→ **Exercise details**: Restate exactly the lines below, from the one containing "Collapse the left" through the final line, and leave out the pictures.

→ **The records**:
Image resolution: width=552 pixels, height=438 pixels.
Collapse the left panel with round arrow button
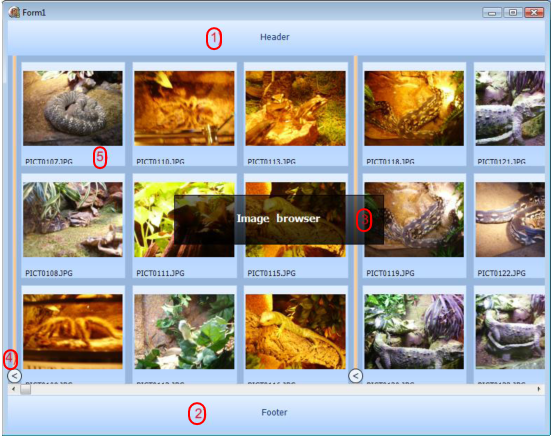(x=14, y=376)
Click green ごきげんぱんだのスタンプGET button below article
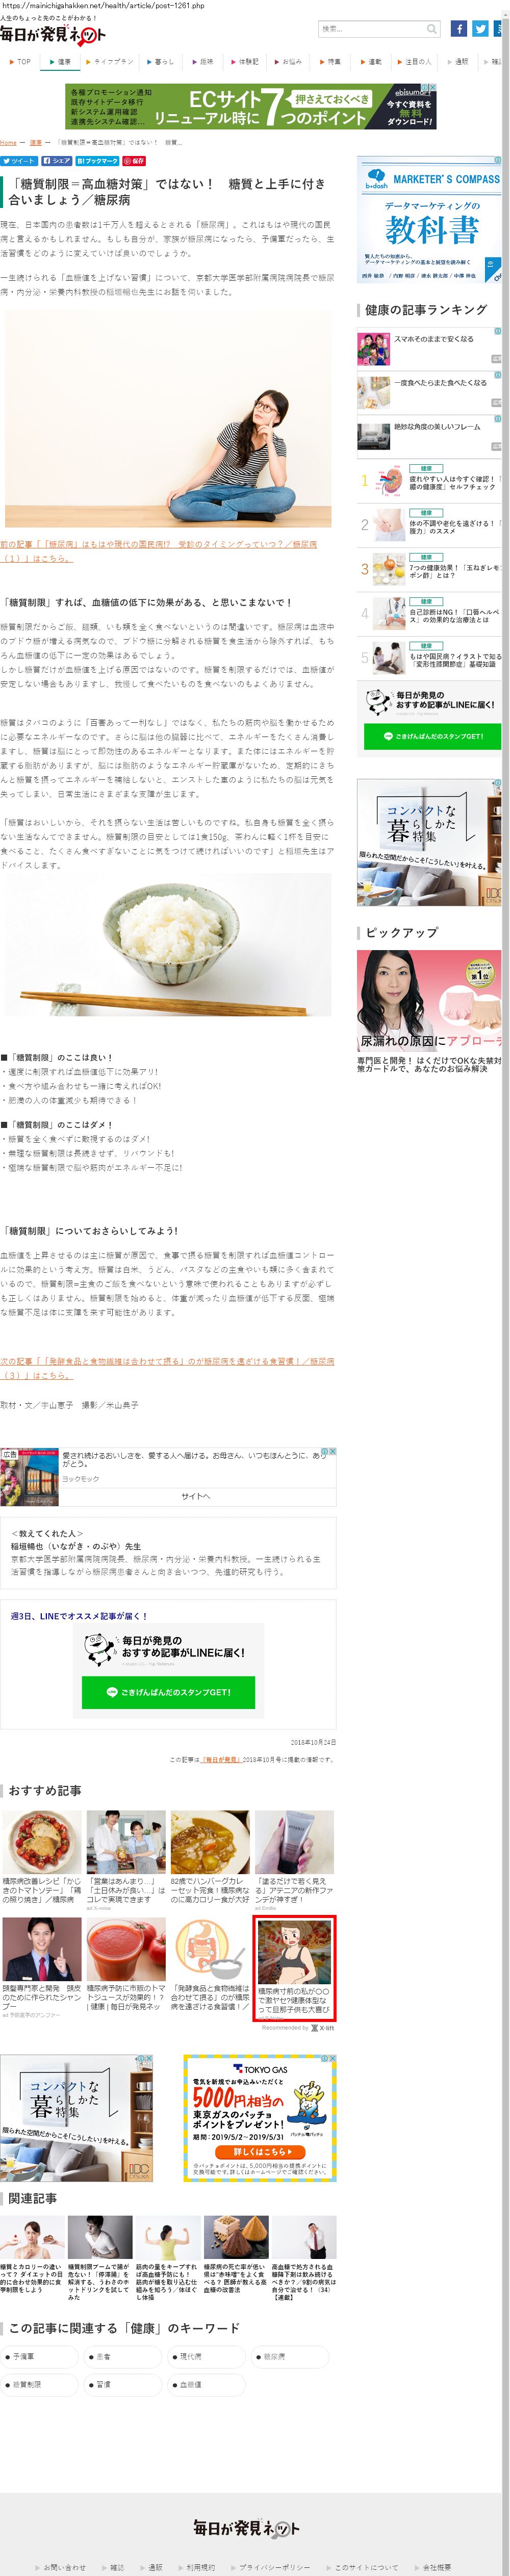Image resolution: width=510 pixels, height=2576 pixels. click(168, 1692)
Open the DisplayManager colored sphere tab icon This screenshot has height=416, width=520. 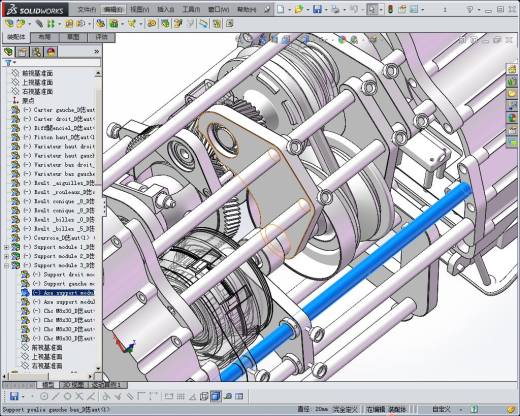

→ **Answer for the task**:
Collapse the left panel with round arrow button
(x=14, y=376)
Click green ごきげんぱんだのスタンプGET button below article
Image resolution: width=510 pixels, height=2576 pixels. click(168, 1692)
Open the DisplayManager colored sphere tab icon This screenshot has height=416, width=520. 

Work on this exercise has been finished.